American marketing executive

James Blackstone Taylor III (December 14, 1921; died January 17, 2003), also known as Jim Taylor, was an American aviation executive known for his work in corporate jet marketing, specifically the Pan Am Falcon, the Cessna Citation, the Canadair Challenger, and the Gates Learjet. Taylor served as president at Canadair from 1976 to 1985 and president and chief executive officer at Gates Learjet Corporation from 1985 to 1988.

==Early life and education ==
Taylor was born on December 14, 1921, in New York City, the third of six children to James Blackstone Taylor Jr, and Aileen (Sedgwick) Taylor Lippincott. He took his name and passion for airplanes from his father, James Blackstone Taylor Jr., also an aviation enthusiast. He graduated from the Taft School in Watertown, Connecticut in 1940 and in 1942 became the first high school graduate to be accepted by the US Navy for naval cadet flight training in World War II. His father, a renowned naval test pilot, was killed testing new aircraft that same year.

==Career==
Like his father, Taylor became a naval test pilot and later a flight instructor and carrier-based fighter pilot for four years.

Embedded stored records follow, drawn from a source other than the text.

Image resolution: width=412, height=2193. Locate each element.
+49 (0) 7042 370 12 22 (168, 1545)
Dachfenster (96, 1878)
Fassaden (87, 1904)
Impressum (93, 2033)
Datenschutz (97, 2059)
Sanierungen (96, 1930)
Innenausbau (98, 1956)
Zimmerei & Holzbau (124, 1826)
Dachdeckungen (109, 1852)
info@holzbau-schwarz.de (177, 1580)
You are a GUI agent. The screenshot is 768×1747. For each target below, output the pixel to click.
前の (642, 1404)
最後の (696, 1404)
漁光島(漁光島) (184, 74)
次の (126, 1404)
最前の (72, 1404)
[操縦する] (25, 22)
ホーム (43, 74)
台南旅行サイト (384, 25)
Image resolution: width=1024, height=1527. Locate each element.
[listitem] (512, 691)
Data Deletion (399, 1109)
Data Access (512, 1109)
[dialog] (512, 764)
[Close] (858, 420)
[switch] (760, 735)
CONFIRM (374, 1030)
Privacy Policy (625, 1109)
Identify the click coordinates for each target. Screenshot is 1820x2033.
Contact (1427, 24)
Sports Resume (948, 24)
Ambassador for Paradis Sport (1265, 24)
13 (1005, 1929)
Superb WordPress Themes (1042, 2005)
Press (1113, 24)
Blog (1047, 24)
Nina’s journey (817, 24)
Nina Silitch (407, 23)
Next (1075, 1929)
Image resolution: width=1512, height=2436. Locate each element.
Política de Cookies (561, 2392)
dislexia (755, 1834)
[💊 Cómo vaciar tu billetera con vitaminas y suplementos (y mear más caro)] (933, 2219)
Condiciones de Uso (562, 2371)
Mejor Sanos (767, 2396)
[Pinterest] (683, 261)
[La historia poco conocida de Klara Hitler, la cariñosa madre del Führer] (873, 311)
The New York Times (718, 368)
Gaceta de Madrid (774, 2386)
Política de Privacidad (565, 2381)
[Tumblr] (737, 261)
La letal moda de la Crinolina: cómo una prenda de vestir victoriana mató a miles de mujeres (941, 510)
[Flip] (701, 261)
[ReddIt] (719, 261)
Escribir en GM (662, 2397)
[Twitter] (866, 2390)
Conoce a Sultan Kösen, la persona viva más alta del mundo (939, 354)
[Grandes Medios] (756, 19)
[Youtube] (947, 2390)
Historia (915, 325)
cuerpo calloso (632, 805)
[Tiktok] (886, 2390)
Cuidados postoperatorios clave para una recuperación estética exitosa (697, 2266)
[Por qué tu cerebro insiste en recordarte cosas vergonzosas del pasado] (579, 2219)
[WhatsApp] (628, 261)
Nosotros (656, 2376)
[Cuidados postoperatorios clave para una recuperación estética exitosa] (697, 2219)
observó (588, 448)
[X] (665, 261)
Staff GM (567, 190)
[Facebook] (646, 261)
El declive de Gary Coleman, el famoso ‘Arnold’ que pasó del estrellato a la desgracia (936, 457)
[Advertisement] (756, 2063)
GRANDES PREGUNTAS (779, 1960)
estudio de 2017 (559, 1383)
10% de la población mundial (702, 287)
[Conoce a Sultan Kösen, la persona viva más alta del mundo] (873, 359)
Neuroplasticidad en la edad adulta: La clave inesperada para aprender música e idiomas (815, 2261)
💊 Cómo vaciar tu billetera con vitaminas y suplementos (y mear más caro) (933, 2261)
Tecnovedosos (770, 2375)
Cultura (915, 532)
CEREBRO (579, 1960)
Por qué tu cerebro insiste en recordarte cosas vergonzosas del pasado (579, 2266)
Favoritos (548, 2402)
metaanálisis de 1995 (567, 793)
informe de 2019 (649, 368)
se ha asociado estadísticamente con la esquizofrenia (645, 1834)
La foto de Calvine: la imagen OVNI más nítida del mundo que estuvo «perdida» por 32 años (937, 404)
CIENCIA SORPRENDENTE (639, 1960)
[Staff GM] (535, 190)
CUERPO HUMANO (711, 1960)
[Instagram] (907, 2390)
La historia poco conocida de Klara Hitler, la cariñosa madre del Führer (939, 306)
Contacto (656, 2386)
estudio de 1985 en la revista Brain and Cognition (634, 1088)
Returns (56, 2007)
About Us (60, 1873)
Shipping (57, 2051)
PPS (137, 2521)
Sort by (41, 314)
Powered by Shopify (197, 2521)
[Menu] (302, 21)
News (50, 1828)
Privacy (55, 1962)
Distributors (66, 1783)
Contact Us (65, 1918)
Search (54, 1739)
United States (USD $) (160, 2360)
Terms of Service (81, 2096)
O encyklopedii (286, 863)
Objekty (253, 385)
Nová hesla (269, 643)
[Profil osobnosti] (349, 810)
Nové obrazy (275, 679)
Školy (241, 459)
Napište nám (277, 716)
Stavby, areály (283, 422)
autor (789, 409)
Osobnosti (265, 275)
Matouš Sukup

After leaving the Navy in 1946, Taylor flew DC-3s for a nonscheduled airline, but the carrier folded six months later. Then, moving to Teterboro, New Jersey–based Mallard Air Service, his marketing career began selling the North American Navion. One of his first sales was made to radio and TV personality Arthur Godfrey and Taylor could often be found serving as pilot for the entertainer's aircraft on the weekend.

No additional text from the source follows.